> Aim
Render every line of the items below as a Markdown table with the columns Row and Line, numbering the rows in order and omitting blank lines.

> Dataset rows
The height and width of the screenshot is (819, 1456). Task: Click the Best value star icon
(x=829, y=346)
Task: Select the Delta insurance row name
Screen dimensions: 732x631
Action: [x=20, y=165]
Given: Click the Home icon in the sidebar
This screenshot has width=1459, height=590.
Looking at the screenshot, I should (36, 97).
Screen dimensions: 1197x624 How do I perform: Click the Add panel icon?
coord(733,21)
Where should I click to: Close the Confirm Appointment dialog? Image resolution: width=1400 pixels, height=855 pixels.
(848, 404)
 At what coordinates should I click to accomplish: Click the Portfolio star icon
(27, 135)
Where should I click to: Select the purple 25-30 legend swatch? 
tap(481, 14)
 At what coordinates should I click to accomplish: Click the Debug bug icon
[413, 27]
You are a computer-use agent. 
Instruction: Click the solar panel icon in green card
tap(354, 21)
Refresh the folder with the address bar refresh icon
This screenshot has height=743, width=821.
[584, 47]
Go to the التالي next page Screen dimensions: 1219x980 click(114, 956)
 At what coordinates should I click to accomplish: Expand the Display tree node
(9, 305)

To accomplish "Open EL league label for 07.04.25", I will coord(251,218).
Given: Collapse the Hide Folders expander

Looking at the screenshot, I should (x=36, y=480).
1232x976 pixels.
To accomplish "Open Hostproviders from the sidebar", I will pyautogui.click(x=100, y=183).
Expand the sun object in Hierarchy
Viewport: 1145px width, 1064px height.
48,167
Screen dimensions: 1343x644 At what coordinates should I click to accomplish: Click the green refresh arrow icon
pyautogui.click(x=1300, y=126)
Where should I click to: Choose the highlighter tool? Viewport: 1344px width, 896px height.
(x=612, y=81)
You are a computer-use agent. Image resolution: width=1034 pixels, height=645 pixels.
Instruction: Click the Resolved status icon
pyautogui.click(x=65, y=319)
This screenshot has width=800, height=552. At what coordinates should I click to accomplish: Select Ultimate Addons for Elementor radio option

> Worked solution
| Row | Line |
|---|---|
| 1 | The height and width of the screenshot is (819, 1456). Task: Click the Best value star icon |
| 2 | (x=829, y=346) |
| 3 | Task: Select the Delta insurance row name |
| 4 | Screen dimensions: 732x631 |
| 5 | Action: [x=20, y=165] |
| 6 | Given: Click the Home icon in the sidebar |
| 7 | This screenshot has width=1459, height=590. |
| 8 | Looking at the screenshot, I should (36, 97). |
| 9 | Screen dimensions: 1197x624 How do I perform: Click the Add panel icon? |
| 10 | coord(733,21) |
| 11 | Where should I click to: Close the Confirm Appointment dialog? Image resolution: width=1400 pixels, height=855 pixels. |
| 12 | (848, 404) |
| 13 |  At what coordinates should I click to accomplish: Click the Portfolio star icon |
| 14 | (27, 135) |
| 15 | Where should I click to: Select the purple 25-30 legend swatch?  |
| 16 | tap(481, 14) |
| 17 |  At what coordinates should I click to accomplish: Click the Debug bug icon |
| 18 | [413, 27] |
| 19 | You are a computer-use agent.  |
| 20 | Instruction: Click the solar panel icon in green card |
| 21 | tap(354, 21) |
| 22 | Refresh the folder with the address bar refresh icon |
| 23 | This screenshot has height=743, width=821. |
| 24 | [584, 47] |
| 25 | Go to the التالي next page Screen dimensions: 1219x980 click(114, 956) |
| 26 |  At what coordinates should I click to accomplish: Expand the Display tree node |
| 27 | (9, 305) |
| 28 | To accomplish "Open EL league label for 07.04.25", I will coord(251,218). |
| 29 | Given: Collapse the Hide Folders expander |
| 30 | Looking at the screenshot, I should (x=36, y=480). |
| 31 | 1232x976 pixels. |
| 32 | To accomplish "Open Hostproviders from the sidebar", I will pyautogui.click(x=100, y=183). |
| 33 | Expand the sun object in Hierarchy |
| 34 | Viewport: 1145px width, 1064px height. |
| 35 | 48,167 |
| 36 | Screen dimensions: 1343x644 At what coordinates should I click to accomplish: Click the green refresh arrow icon |
| 37 | pyautogui.click(x=1300, y=126) |
| 38 | Where should I click to: Choose the highlighter tool? Viewport: 1344px width, 896px height. |
| 39 | (x=612, y=81) |
| 40 | You are a computer-use agent. Image resolution: width=1034 pixels, height=645 pixels. |
| 41 | Instruction: Click the Resolved status icon |
| 42 | pyautogui.click(x=65, y=319) |
| 43 | This screenshot has width=800, height=552. At what coordinates should I click to accomplish: Select Ultimate Addons for Elementor radio option |